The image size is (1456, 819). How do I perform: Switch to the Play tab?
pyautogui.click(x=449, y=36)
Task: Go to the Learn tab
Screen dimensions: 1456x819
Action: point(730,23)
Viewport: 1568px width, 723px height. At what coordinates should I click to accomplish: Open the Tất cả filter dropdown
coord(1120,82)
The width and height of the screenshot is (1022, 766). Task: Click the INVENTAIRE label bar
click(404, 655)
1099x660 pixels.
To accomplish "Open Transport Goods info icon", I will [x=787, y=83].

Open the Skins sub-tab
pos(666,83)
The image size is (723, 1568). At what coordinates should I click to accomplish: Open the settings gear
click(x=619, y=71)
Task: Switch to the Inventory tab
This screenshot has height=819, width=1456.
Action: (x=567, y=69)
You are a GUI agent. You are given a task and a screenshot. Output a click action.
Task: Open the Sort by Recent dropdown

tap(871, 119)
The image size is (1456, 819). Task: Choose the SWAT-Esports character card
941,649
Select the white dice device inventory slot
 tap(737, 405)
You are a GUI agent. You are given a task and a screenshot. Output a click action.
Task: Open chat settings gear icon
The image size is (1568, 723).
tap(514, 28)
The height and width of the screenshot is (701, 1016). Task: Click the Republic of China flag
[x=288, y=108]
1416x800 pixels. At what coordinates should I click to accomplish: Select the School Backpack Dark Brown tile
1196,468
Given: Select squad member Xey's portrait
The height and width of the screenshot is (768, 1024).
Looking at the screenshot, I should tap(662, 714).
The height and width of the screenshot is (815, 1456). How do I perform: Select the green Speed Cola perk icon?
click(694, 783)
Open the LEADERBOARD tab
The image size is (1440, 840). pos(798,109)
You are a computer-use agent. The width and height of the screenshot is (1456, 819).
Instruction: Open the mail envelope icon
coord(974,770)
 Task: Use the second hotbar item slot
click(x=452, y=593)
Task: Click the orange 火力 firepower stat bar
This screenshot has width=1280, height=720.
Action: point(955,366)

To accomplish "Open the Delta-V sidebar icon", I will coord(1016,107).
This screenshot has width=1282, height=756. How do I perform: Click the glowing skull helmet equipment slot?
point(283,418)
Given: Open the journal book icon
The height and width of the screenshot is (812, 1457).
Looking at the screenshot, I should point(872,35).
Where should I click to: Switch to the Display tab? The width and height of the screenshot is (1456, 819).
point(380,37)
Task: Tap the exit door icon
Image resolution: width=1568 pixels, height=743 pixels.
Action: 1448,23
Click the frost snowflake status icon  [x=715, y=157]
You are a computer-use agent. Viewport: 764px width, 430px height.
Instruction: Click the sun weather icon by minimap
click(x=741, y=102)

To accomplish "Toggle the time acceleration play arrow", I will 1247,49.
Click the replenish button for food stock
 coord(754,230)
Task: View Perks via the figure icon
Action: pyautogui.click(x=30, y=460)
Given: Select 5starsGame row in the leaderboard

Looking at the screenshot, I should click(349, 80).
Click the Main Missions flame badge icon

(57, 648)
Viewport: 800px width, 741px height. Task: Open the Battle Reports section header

(Stated exercise): Recast every line of the items above as a Markdown table with the columns Row and Item line, numbering the rows in order and leaving out blank lines.

(Answer to this exercise):
| Row | Item line |
|---|---|
| 1 | The image size is (1456, 819). How do I perform: Switch to the Play tab? |
| 2 | pyautogui.click(x=449, y=36) |
| 3 | Task: Go to the Learn tab |
| 4 | Screen dimensions: 1456x819 |
| 5 | Action: point(730,23) |
| 6 | Viewport: 1568px width, 723px height. At what coordinates should I click to accomplish: Open the Tất cả filter dropdown |
| 7 | coord(1120,82) |
| 8 | The width and height of the screenshot is (1022, 766). Task: Click the INVENTAIRE label bar |
| 9 | click(404, 655) |
| 10 | 1099x660 pixels. |
| 11 | To accomplish "Open Transport Goods info icon", I will [x=787, y=83]. |
| 12 | Open the Skins sub-tab |
| 13 | pos(666,83) |
| 14 | The image size is (723, 1568). At what coordinates should I click to accomplish: Open the settings gear |
| 15 | click(x=619, y=71) |
| 16 | Task: Switch to the Inventory tab |
| 17 | This screenshot has height=819, width=1456. |
| 18 | Action: (x=567, y=69) |
| 19 | You are a GUI agent. You are given a task and a screenshot. Output a click action. |
| 20 | Task: Open the Sort by Recent dropdown |
| 21 | tap(871, 119) |
| 22 | The image size is (1456, 819). Task: Choose the SWAT-Esports character card |
| 23 | 941,649 |
| 24 | Select the white dice device inventory slot |
| 25 |  tap(737, 405) |
| 26 | You are a GUI agent. You are given a task and a screenshot. Output a click action. |
| 27 | Task: Open chat settings gear icon |
| 28 | The image size is (1568, 723). |
| 29 | tap(514, 28) |
| 30 | The height and width of the screenshot is (701, 1016). Task: Click the Republic of China flag |
| 31 | [x=288, y=108] |
| 32 | 1416x800 pixels. At what coordinates should I click to accomplish: Select the School Backpack Dark Brown tile |
| 33 | 1196,468 |
| 34 | Given: Select squad member Xey's portrait |
| 35 | The height and width of the screenshot is (768, 1024). |
| 36 | Looking at the screenshot, I should tap(662, 714). |
| 37 | The height and width of the screenshot is (815, 1456). How do I perform: Select the green Speed Cola perk icon? |
| 38 | click(694, 783) |
| 39 | Open the LEADERBOARD tab |
| 40 | The image size is (1440, 840). pos(798,109) |
| 41 | You are a computer-use agent. The width and height of the screenshot is (1456, 819). |
| 42 | Instruction: Open the mail envelope icon |
| 43 | coord(974,770) |
| 44 |  Task: Use the second hotbar item slot |
| 45 | click(x=452, y=593) |
| 46 | Task: Click the orange 火力 firepower stat bar |
| 47 | This screenshot has width=1280, height=720. |
| 48 | Action: point(955,366) |
| 49 | To accomplish "Open the Delta-V sidebar icon", I will coord(1016,107). |
| 50 | This screenshot has width=1282, height=756. How do I perform: Click the glowing skull helmet equipment slot? |
| 51 | point(283,418) |
| 52 | Given: Open the journal book icon |
| 53 | The height and width of the screenshot is (812, 1457). |
| 54 | Looking at the screenshot, I should point(872,35). |
| 55 | Where should I click to: Switch to the Display tab? The width and height of the screenshot is (1456, 819). |
| 56 | point(380,37) |
| 57 | Task: Tap the exit door icon |
| 58 | Image resolution: width=1568 pixels, height=743 pixels. |
| 59 | Action: 1448,23 |
| 60 | Click the frost snowflake status icon  [x=715, y=157] |
| 61 | You are a computer-use agent. Viewport: 764px width, 430px height. |
| 62 | Instruction: Click the sun weather icon by minimap |
| 63 | click(x=741, y=102) |
| 64 | To accomplish "Toggle the time acceleration play arrow", I will 1247,49. |
| 65 | Click the replenish button for food stock |
| 66 |  coord(754,230) |
| 67 | Task: View Perks via the figure icon |
| 68 | Action: pyautogui.click(x=30, y=460) |
| 69 | Given: Select 5starsGame row in the leaderboard |
| 70 | Looking at the screenshot, I should click(349, 80). |
| 71 | Click the Main Missions flame badge icon |
| 72 | (57, 648) |
| 73 | Viewport: 800px width, 741px height. Task: Open the Battle Reports section header |